Não deixa de ser um tributo ao trabalho de toda uma vida, já que comecei muito cedo. Acredito que tenho uma contribuição longa às artes e, em especial, à literatura'', diz Silviano Santiago.

O romancista e professor de 81 anos ressalta que esse Suplemento Literário especial veio a calhar, num momento em que a literatura, sobretudo o tipo de literatura a que ele se dedica, anda meio em baixa. ''O mundo e o país se tornaram cada vez mais dedicados ao audiovisual. Não que eu seja contra, mas lamento perceber que a literatura, que, desde o renascimento, sempre teve um espaço de comunicação, de reflexão, de conhecimento de saber, vem gradativamente perdendo seu espaço'', lastima.

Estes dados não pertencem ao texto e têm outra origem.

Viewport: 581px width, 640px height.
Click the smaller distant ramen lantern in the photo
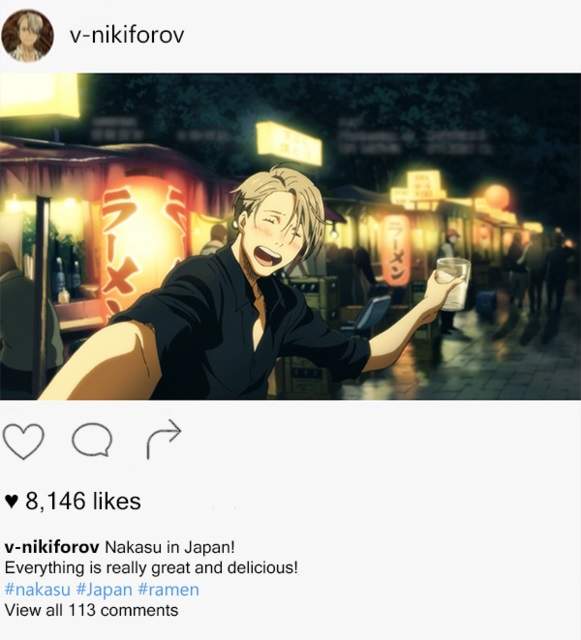click(395, 250)
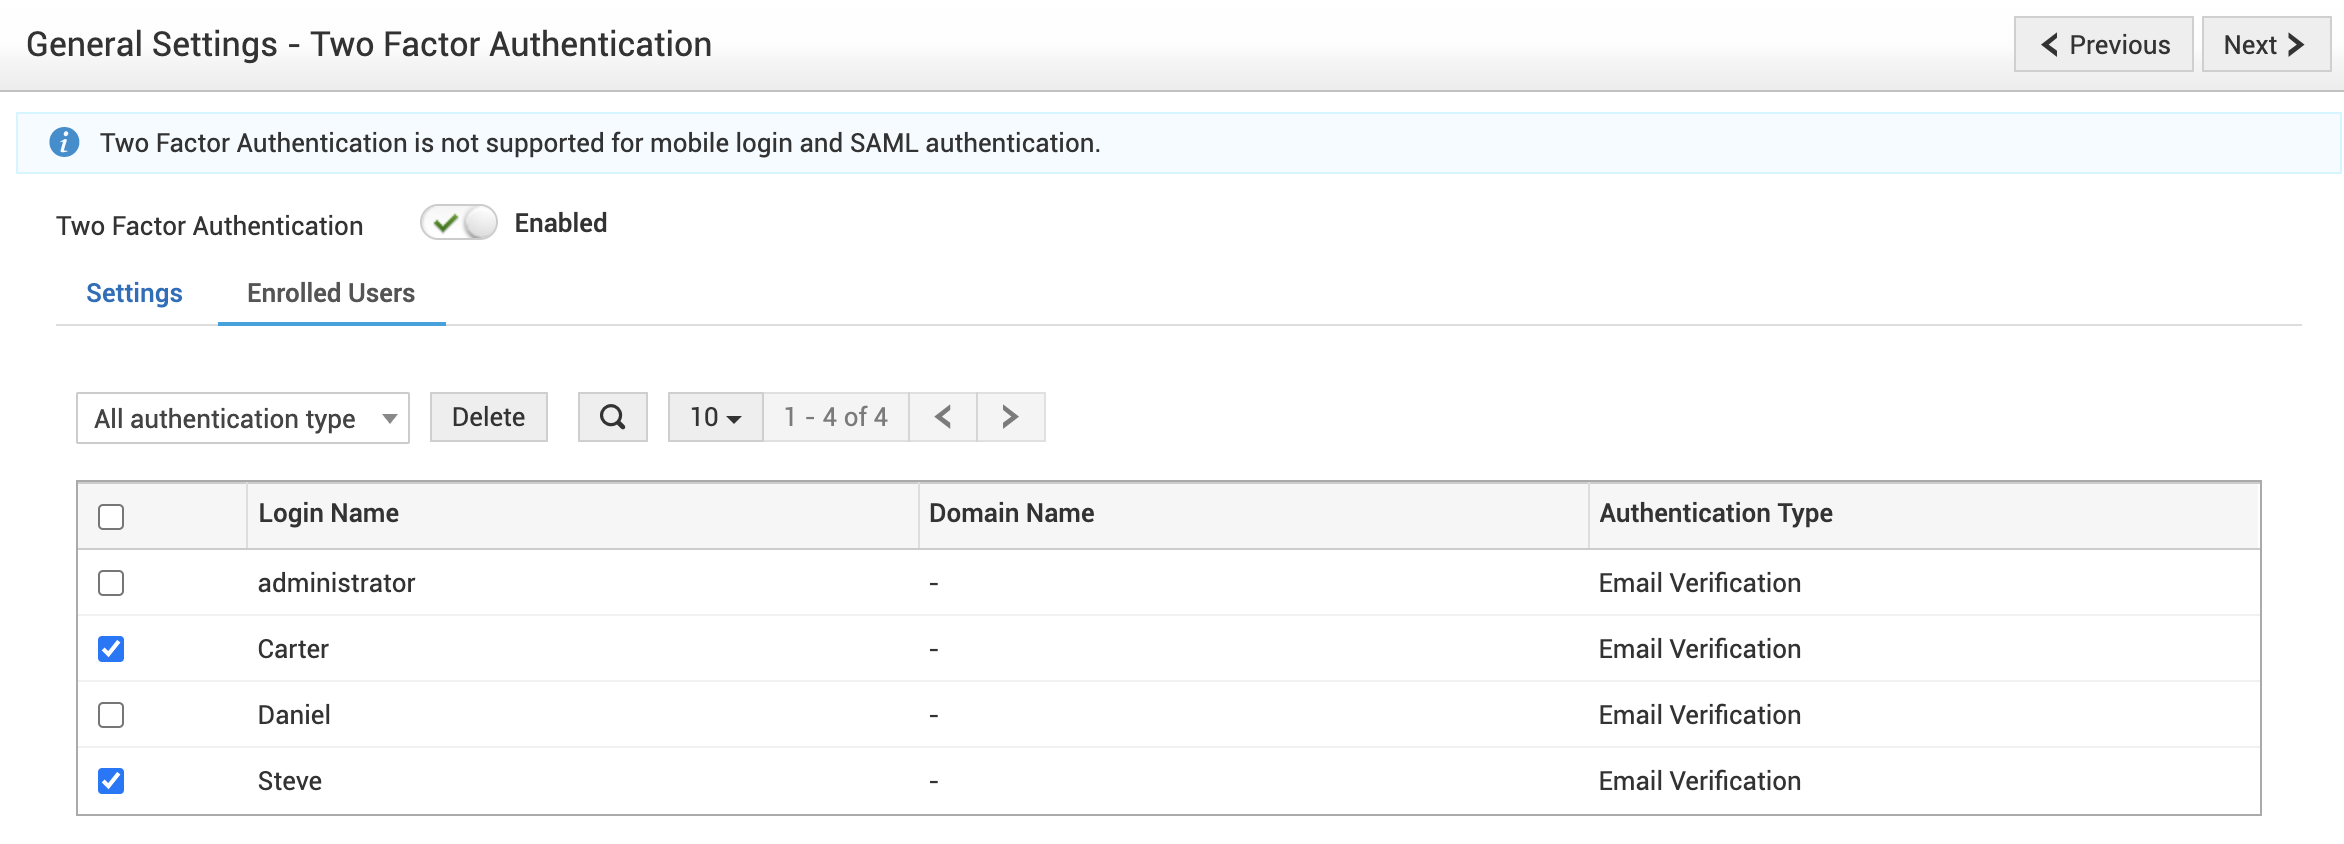2344x844 pixels.
Task: Uncheck the Steve row checkbox
Action: [x=111, y=781]
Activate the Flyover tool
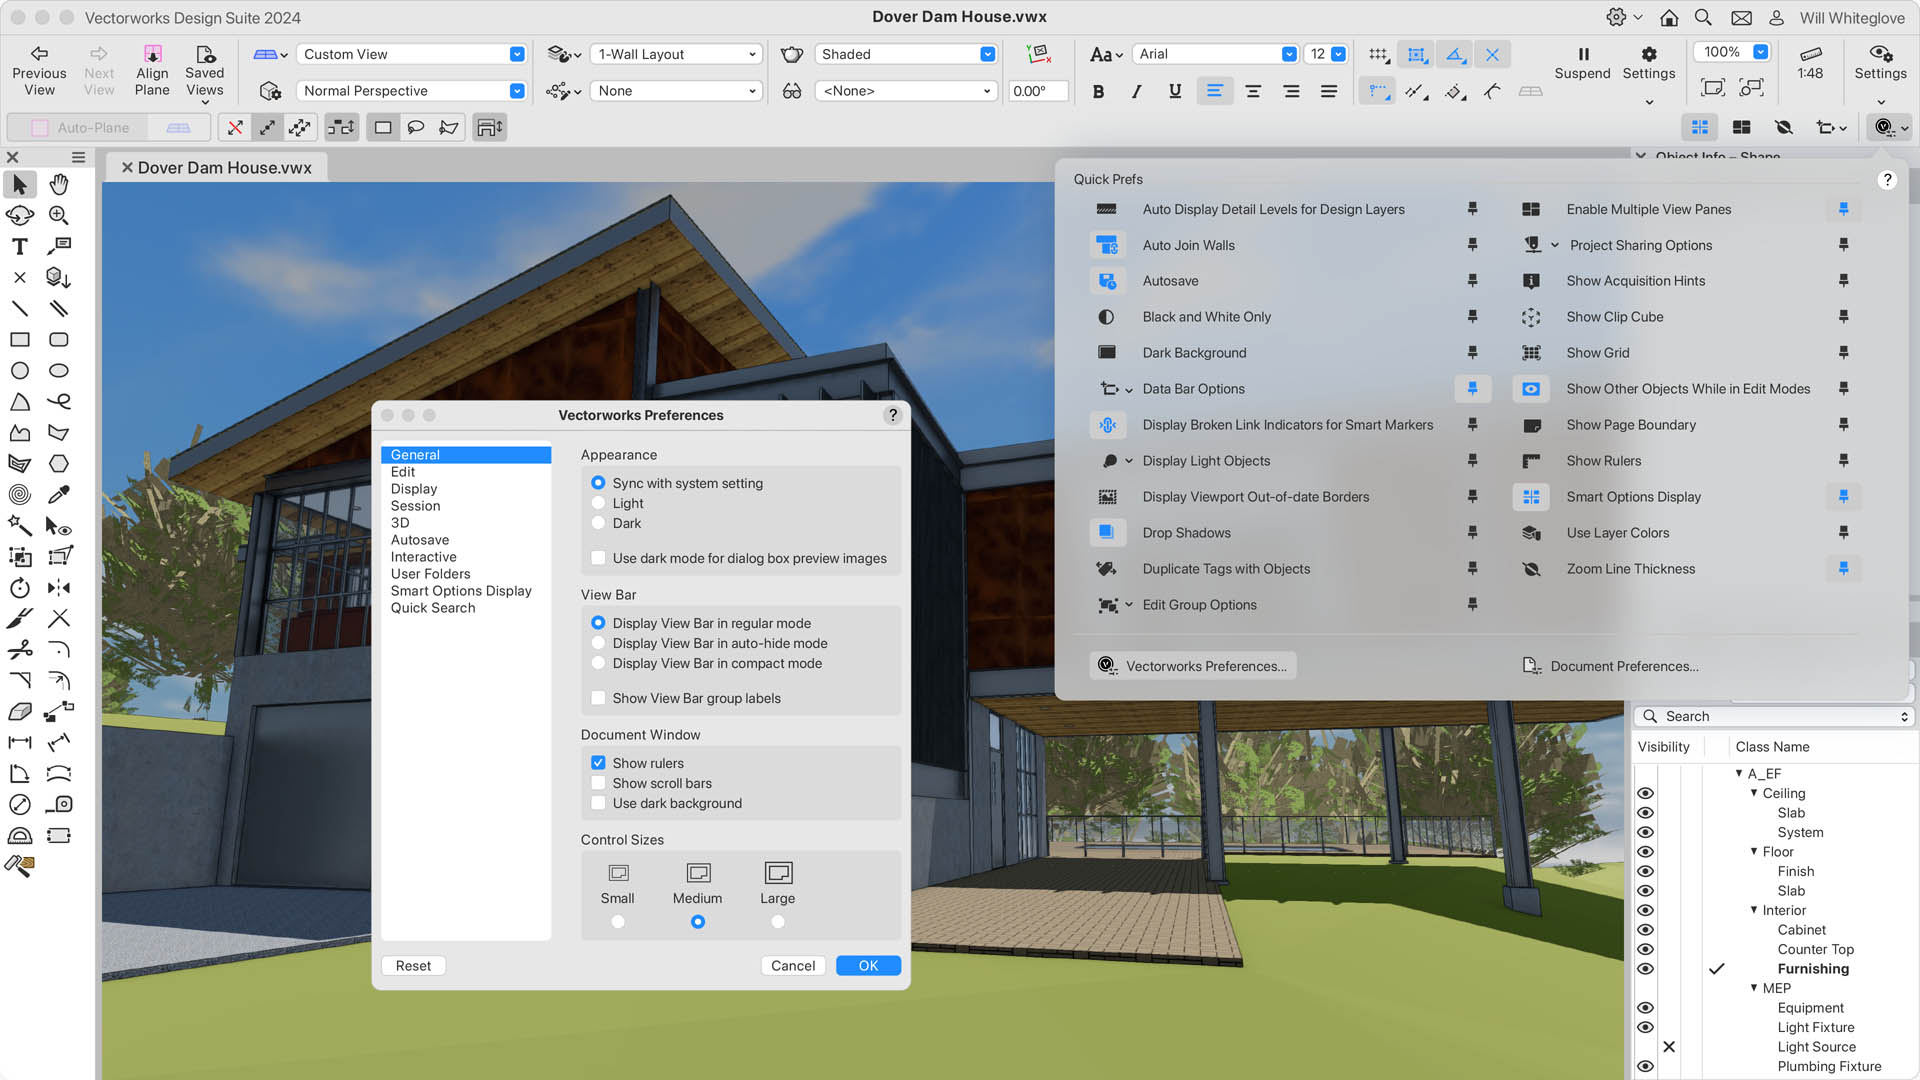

Morando no Rio de Janeiro desde 1974, Silviano se considera meio ''cigano''. Nascido em Formiga, no Centro-Oeste de Minas, em setembro de 1936, ele se mudou para Belo Horizonte em 1948 e para a Cidade Maravilhosa – em sua primeira passagem – na década de 1960. ''Aí começou meu périplo. Só nos Estados Unidos devo ter ensinado em oito universidades diferentes, o que é bem raro. Morei na França, onde fiz doutorado, no Canadá, dei aulas na Alemanha, no México. A presença do exterior na minha formação sempre foi grande, seja no cinema, na literatura, nas histórias em quadrinhos. Tenho essa coceira intelectual desde a época de Formiga'', conta.

Mesmo vivendo longe de sua terra natal há tanto tempo, Minas Gerais está presente com frequência na obra e na vida de Silviano. ''Meus escritos traduzem a minha própria experiência. Meu estado e minha cidade estão presentes em toda parte, seja nos meus poemas, contos, romances e ensaios. Dois dos meus trabalhos mais importantes se relacionam a autores mineiros que admiro profundamente.
Um dele é Carlos e Mário (organização e notas da correspondência completa entre Mário de Andrade e Carlos Drummond de Andrade) e o meu mais recente projeto, Genealogia da ferocidade, em que ouso analisar o Grande Sertão: Veredas, de Guimarães Rosa'', pontua.

PRÊMIOS
Ao longo de sua trajetória, o escritor colecionou premiações literárias importantes como o Prêmio Governo de Minas Gerais de Literatura, em 2010, o Machado de Assis, da Academia Brasileira de Letras, em 2013, pelo conjunto da obra, e o Oceanos de Literatura em Língua Portuguesa, em 2015. ''Quando você já está mais velho e não precisa de mais dinheiro, acaba ganhando vários prêmios'', brinca Silviano, que concorre ao Jabuti 2017 na categoria Romance com Machado (Companhia das letras).

Na obra, o autor aborda os últimos anos de vida de Machado de Assis (1839-1908) traçando um paralelo entre suas crises nervosas e sua criação literária e retratando conversas confessionais do Bruxo do Cosme Velho com Mário de Alencar, filho de José de Alencar. A cerimônia de entrega do Jabuti ocorrerá em 30 de novembro, em São Paulo. ''O benefício que um prêmio traz não é apenas o dinheiro. O reconhecimento crítico é muito importante e, bem ou mal, tem uma abertura de mercado, seu nome começa a circular mais na mídia e não deixa de ser um incentivo a continuar. Se você conquista um prêmio, é sinal de que está dando certo'', opina.

Justamente por estar no caminho certo há décadas que Silviano Santiago já começou um novo projeto. A publicação – ainda sem data para lançamento definida – é um mergulho corajoso em sua própria infância. “Fiz muita autoficção, e esse novo livro é uma espécie de autobiografia. O mais importante é a narrativa e a experiência que tive na minha juventude. Vou misturar um pouco do que vivi com imaginação”, comenta.
Uma das sugestões de nome para a obra é um poema de Murilo Mendes, O menino sem passado. “É um passado que ele própria inventa; não é herdado. O passado é muito mais uma construção do que uma herança. Não sei se esse título irá permanecer, porque é meio enigmático, mas é o que me governa no momento”, diz.